Fernando de Fuentes Carrau (December 12, 1894 – July 4, 1958) was a Mexican film director, considered a pioneer in the film industry worldwide. He is perhaps best known for directing the films El prisionero trece, El compadre Mendoza, and Vámonos con Pancho Villa, all part of his Revolution Trilogy on the Mexican Revolution.

Biography

Early life and education
Born in Veracruz; Mexico on December 13, 1894, son of Fernando de Fuentes and Emelina Carrau de Fuentes. He studied Philosophy at Tulane University in New Orleans.

Career
On his return to Mexico he worked as executive assistant of Venustiano Carranza during the Mexican Revolution. After his marriage in 1919, he moved to Washington D.C., and worked at the Mexican Embassy. Back in Mexico, he wrote poetry and undertook journalism as a hobby, and worked in the Film Industry  in exhibition. In 1932 he made his first film, “El Anónimo”, and in the same year “Una Vida por Otra”, in 1933 “El prisionero trece”, “La calandria”, “El Tigre de Yautepec” and “El compadre Mendoza”, considered one of his masterpieces, in the Mexican Revolution Trilogy, (“El Compadre Mendoza”, “Vámonos con Pancho Villa” and “El prisionero trece”).

In 1934 he directed “El Fantasma del Convento”, and “Cruz Diablo”. In 1935 he made “Vámonos Pancho Villa”, and “La Familia Dressel”, in 1936 “Las Mujeres Mandan” and one of the greatest hits in the history of the Mexican cinema, “Alla en el Rancho Grande” - a film that developed a complete new genre the “comedia ranchera”, with this film he was awarded the “Medalla al Mérito Cinematográfico” by the Mexican President General Lázaro Cárdenas. This film also won first place at the “Venice Film Festival” in 1938. It was the first International award won by a Mexican film.

Described as "the Mexican John Ford" (New York Times), Fernando de Fuentes was by far the most talented filmmaker of early Mexican sound cinema. This tragic trilogy set during the Mexican Revolution was possibly his greatest achievement. Prisoner 13 (1933, 76 mins.) concerns a son who pays for his father's faults and a desperate mother who tries at all costs to save her son's life. El Compadre Mendoza (1933, 85 mins.) examines the corrupted ideals of the Revolution by way of an opportunistic landowner, who must choose between remaining loyal to a general in Zapata's army (and facing financial ruin) or saving his own skin. Lastly, Fuentes' sweeping epic Let's Go with Pancho Villa (1936, 92 mins.) follows the adventures of six young men who leave their rural homes to join Pancho Villa's army, enduring hardship, loss, and disillusionment over the Revolution in the process. Shot by Gabriel Figueroa (The Fugitive), one of the world's most gifted black and white cinematographers.

* [GOALS]:
1. In the records, swap "Stock" for "Inventory" and write out everything from the line containing "Given: Expand the Stock dropdown" down to the line containing "Looking at the", changing nothing else and omitting the pictures.
2. Extend the biography of Fernando de Fuentes, picking up after its final sentence.

* [LISTED RECORDS]:
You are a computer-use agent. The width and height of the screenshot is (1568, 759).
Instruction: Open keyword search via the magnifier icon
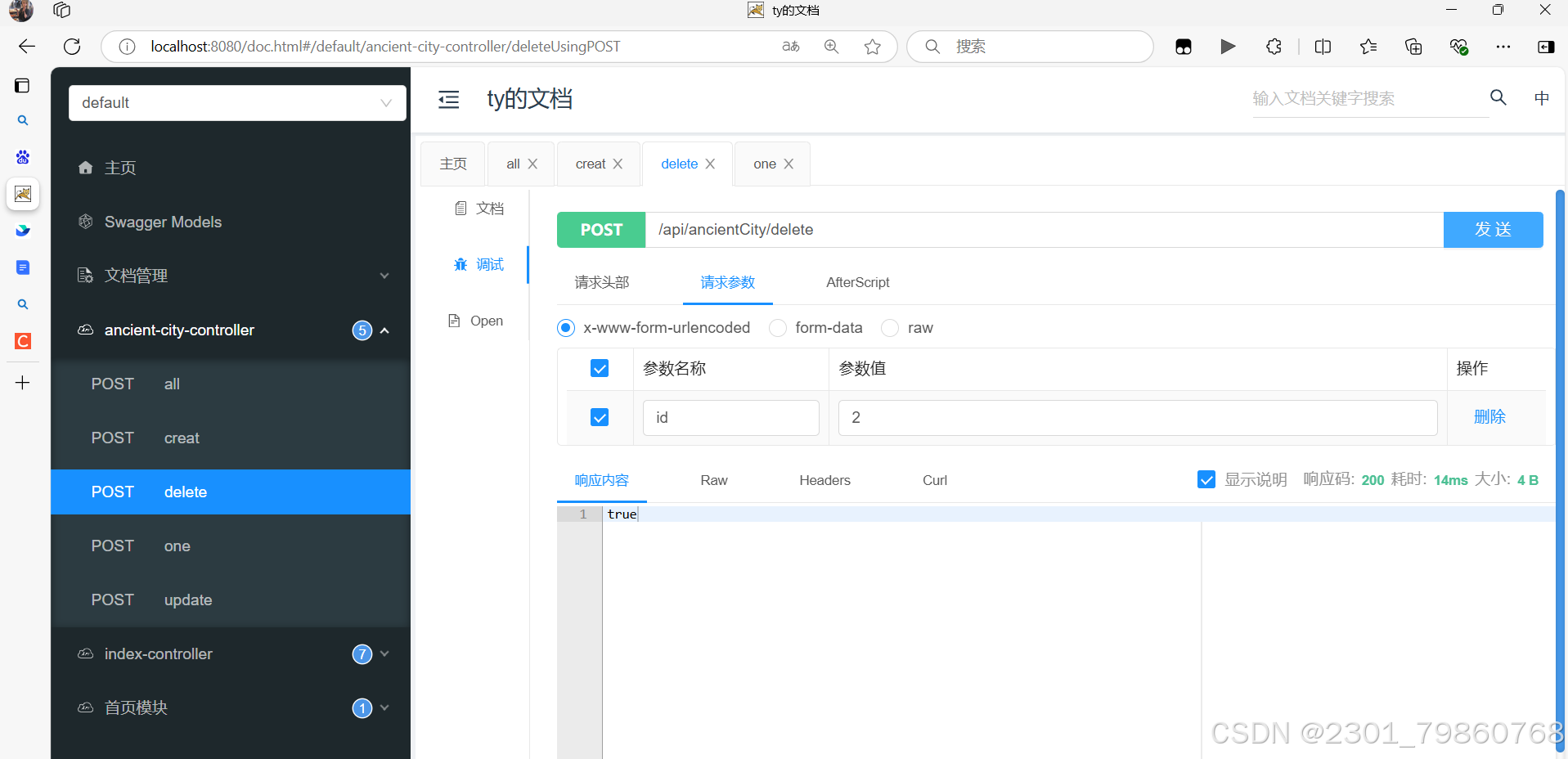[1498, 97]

--

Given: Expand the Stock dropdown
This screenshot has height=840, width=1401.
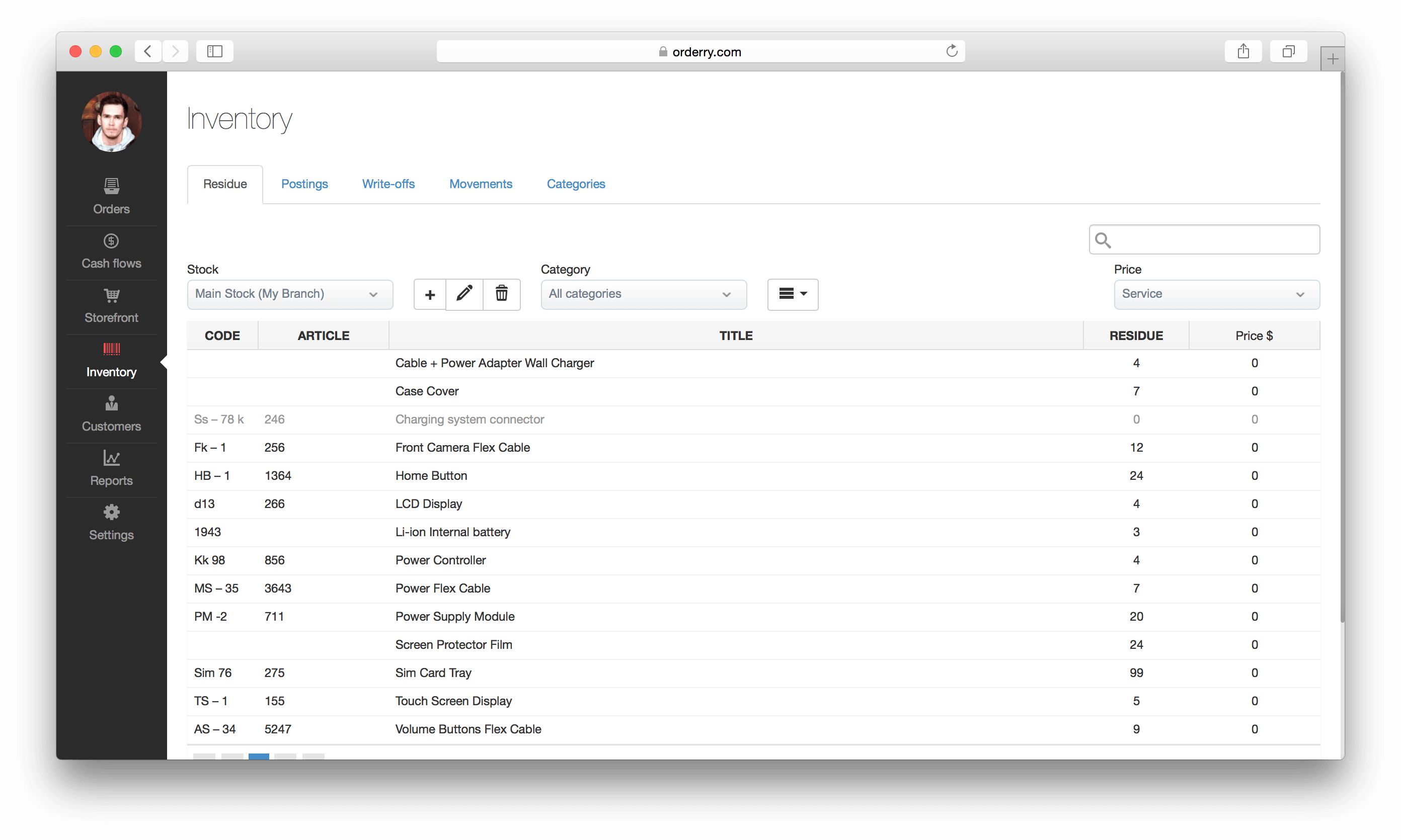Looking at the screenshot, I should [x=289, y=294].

* * *

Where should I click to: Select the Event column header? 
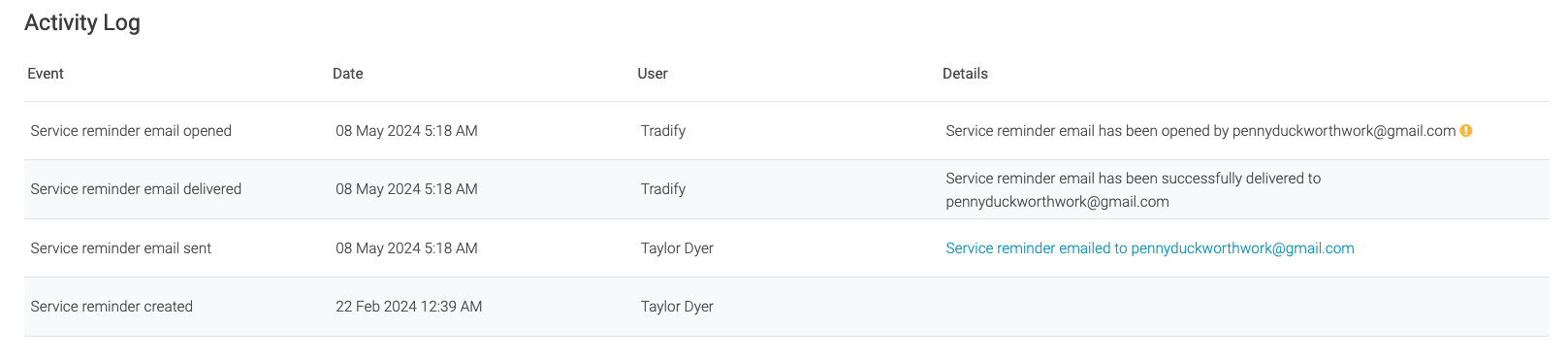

* [TASK ANSWERS]:
1.
Given: Expand the Inventory dropdown
This screenshot has height=840, width=1401.
Looking at the screenshot, I should [x=289, y=294].

2.
His filmography covers almost all the different genres from drama, comedy, horror, family, historical, to classics and documentaries.

Marriage and children
De Fuentes married in 1919, Magdalena Reyes Moran in San Antonio Texas. They had two children, Magdalena and Fernando.

Death
Fernando de Fuentes died on July 4, 1958 in Mexico City aged 63.

Filmography

Director 
El anónimo (1933)
El prisionero trece (1933)
La calandria (1933)
The Tiger of Yautepec  (1933)
El compadre Mendoza (1934)
El fantasma del convento (1934)
Cruz Diablo (1934)
La familia Dressel (1935)
Petróleo (1936)
Desfile deportivo (1936)
Allá en el Rancho Grande (1936)
Vámonos con Pancho Villa (1936)
Las mujeres mandan (1937)
Bajo el cielo de México (1937)
La Zandunga (1938)
La casa del ogro (1939)
Papacito lindo (1939)
Allá en el trópico (1940)
El jefe máximo (1940)
Creo en Dios (1941)
La gallina clueca (1941)
¡Así se quiere en Jalisco! (1942)
Doña Bárbara (1943)
La mujer sin alma (1944)
El Rey se divierte (1944)
Hasta que perdió Jalisco (1945)
La selva de fuego (1945)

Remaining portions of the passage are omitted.